Peki, bu ne demek? Geçmişin on lirasının piyasadaki değeri, bugünün bin lirasına tekabül ediyor demek. Yani yirmi yılda yüz kat artış, yüz kat fakirleşmek demek. TÜİK’in sakladığını itiraf etmek demek. Saray Beyleri! Bu paket sizin ekonomik çöküşünüzü de gözler önüne seriyor, yalanlarınızı kanun maddesi haline getiriyor!
Pakette başka güzellikler(!) de var. İktidar bu paketle, Yargıda da vatandaşının sırtından para kazansın! Demiş. Hakaret suçunu “uzlaştırma” kapsamından çıkarılıp, “Ön ödeme kapsamına alıyorlar.” Bu ne demek biliyor musunuz? Vatandaş yediği hakaretle kalacak.”

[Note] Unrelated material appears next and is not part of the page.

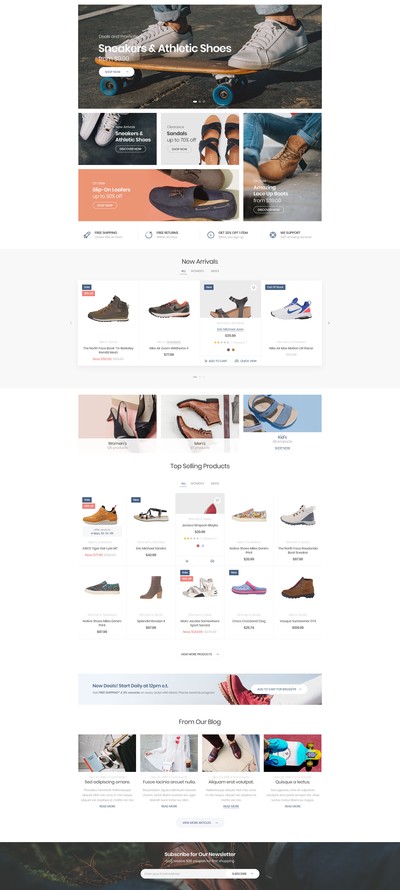Select the Women's tab under New Arrivals
The image size is (400, 890).
click(197, 271)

“Vatandaş birbirine sövdükçe, vergimatik Mehmet ve tasarruftan muaf muktedirler de bir soluk, bir makam aracı daha alabilecek. Artık para VERGİMATİK’in havuzunda kalacak bir nevi ‘sövme vergisi’ yani. Peki, başka neyi gösteriyor bu paket? Hukuk tanımazlığı gösteriyor. Anayasa Mahkemesi kararlarının devamlı surette çiğneme iradesini Ve onları uygulamamak için nasıl takla atıldığını gösteriyor. Hatırlayınız! Baroları ele geçiremeyince bir düzenleme yapmışlar, paralel barolar kurmuşlardı. O, ‘2 numaralı etiketin’ parti devletinin il ve ilçe başkanlarına, vekillerine ve bakanlarına yaranabilmek dışında, bir getirisi daha olmalı, bir ‘duygusallığı’ olmalı.

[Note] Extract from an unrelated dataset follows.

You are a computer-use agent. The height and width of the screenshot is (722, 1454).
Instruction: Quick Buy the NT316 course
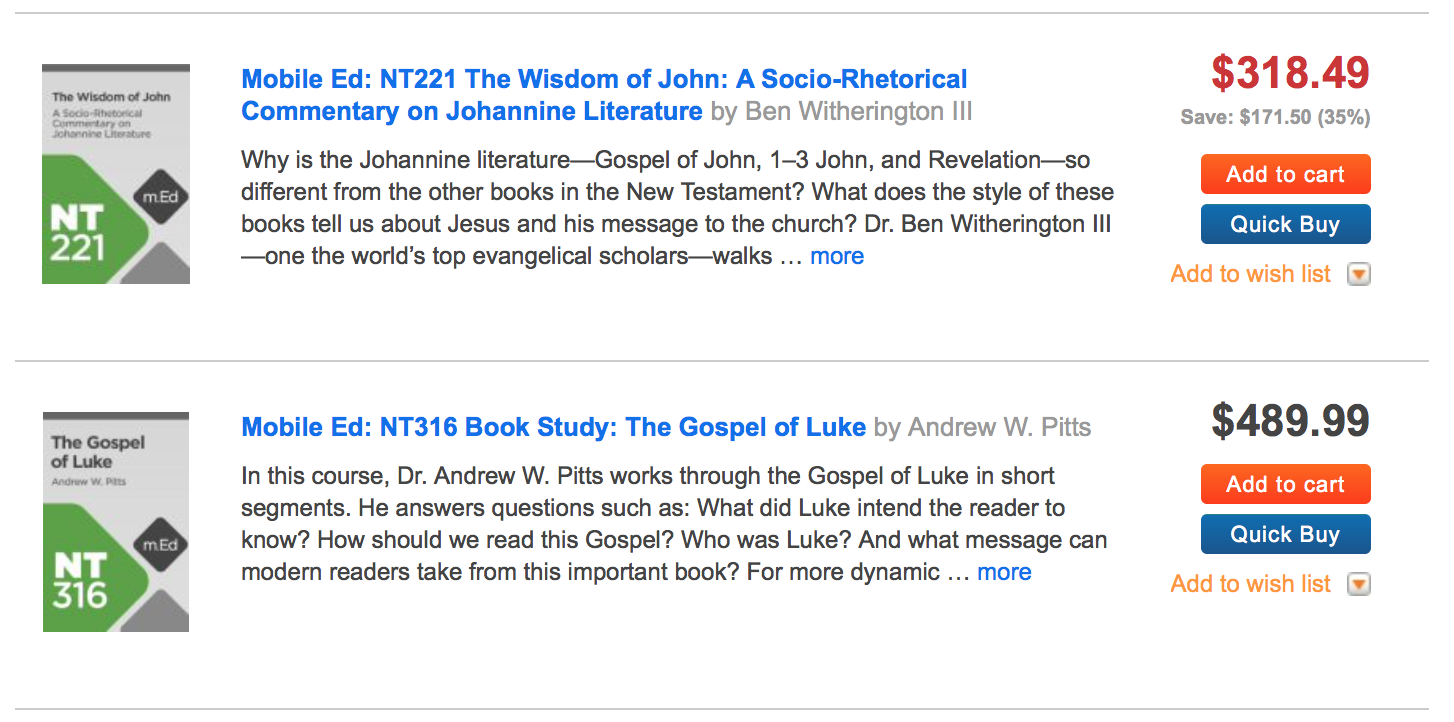point(1285,534)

Ne yaptılar? Dediler ki, adli yardım ödeneğinin yüzde kırkı, o ildeki barolar arasında eşit olarak dağıtılır. Kalanı da üye sayısına göre pay edilir. Anayasa Mahkemesi bunu iptal etti. Yağmaya dur dedi. Şimdi Saray Beyleri ne yapıyor? Kırk olmadı madem, otuzu dağıtılsın diye yeni düzenleme yapıyor! Yargı paketi adı altındaki, Anayasa’yı yarma harekatları bununla bitmiyor. Anayasa Mahkemesi, 1 Sayılı Cumhurbaşkanlığı kararnamesinin, Adalet müfettişleriyle ilgili olan düzenlenmesini iptal etmişti yüksek mahkeme “Anayasa açık!”. Bunlar kanunla düzenlenir dedi. Şimdi Sarayın Beyleri ne yapıyor? Kanun değişikliği ile adalet müfettişlerinin çalışma yöntemleri, denetim, araştırma, inceleme ve soruşturmaların yapılmasına ilişkin usul ve esaslarının yönetmelikle düzenlenmesine İmkân tanıyorlar.
Yorumlar kapalı.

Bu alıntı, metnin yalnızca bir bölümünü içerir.